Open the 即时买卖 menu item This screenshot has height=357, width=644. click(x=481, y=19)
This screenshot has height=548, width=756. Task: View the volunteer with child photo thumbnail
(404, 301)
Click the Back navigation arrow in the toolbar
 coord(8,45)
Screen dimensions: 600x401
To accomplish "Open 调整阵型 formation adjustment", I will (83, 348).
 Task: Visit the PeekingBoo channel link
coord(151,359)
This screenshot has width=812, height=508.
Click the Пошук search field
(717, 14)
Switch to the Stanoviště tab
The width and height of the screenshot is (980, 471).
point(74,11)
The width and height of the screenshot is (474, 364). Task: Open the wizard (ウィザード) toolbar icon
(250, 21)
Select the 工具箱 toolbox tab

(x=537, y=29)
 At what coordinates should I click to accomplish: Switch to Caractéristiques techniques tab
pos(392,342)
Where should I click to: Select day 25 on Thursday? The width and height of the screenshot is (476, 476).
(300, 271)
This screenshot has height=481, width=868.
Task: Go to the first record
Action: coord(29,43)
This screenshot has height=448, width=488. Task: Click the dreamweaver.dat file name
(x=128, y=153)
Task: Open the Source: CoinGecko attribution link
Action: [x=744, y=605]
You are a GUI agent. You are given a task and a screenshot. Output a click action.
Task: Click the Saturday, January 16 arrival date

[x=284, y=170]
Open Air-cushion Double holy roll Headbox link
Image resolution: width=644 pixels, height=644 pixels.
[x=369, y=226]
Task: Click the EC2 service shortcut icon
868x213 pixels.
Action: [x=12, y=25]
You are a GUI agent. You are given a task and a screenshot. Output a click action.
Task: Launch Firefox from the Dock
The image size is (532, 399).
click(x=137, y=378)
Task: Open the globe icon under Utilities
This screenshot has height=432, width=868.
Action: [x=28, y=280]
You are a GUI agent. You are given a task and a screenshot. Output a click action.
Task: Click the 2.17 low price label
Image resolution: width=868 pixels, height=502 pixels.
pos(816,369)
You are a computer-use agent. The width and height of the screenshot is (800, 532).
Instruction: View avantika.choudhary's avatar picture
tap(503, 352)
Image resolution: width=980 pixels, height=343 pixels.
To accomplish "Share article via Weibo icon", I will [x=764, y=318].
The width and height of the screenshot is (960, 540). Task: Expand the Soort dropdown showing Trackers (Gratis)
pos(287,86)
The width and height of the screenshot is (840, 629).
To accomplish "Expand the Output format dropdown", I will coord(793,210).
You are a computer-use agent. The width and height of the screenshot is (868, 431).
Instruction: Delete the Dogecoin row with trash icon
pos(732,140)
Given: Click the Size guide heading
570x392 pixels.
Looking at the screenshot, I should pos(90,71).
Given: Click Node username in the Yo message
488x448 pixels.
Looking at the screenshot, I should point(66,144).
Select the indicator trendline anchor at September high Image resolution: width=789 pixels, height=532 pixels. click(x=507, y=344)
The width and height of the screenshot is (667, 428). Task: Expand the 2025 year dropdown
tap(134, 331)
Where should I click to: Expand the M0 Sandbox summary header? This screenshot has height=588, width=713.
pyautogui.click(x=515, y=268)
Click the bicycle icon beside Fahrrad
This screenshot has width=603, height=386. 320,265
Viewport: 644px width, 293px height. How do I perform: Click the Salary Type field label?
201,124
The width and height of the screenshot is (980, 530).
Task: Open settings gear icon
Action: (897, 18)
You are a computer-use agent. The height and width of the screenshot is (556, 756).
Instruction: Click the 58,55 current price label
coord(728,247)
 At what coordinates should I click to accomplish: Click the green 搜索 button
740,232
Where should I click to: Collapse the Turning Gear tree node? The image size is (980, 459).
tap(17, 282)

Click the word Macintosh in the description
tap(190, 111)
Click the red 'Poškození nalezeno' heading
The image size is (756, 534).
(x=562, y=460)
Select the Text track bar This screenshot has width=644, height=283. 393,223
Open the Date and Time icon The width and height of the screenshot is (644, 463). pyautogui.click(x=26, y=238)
☆ ☆ ☆ ☆
Copy each line of the records that has "computer" in it.

You are a computer-use agent. The width and height of the screenshot is (800, 532).
You are a computer-use agent. The width and height of the screenshot is (868, 431).
You are a computer-use agent. The height and width of the screenshot is (556, 756).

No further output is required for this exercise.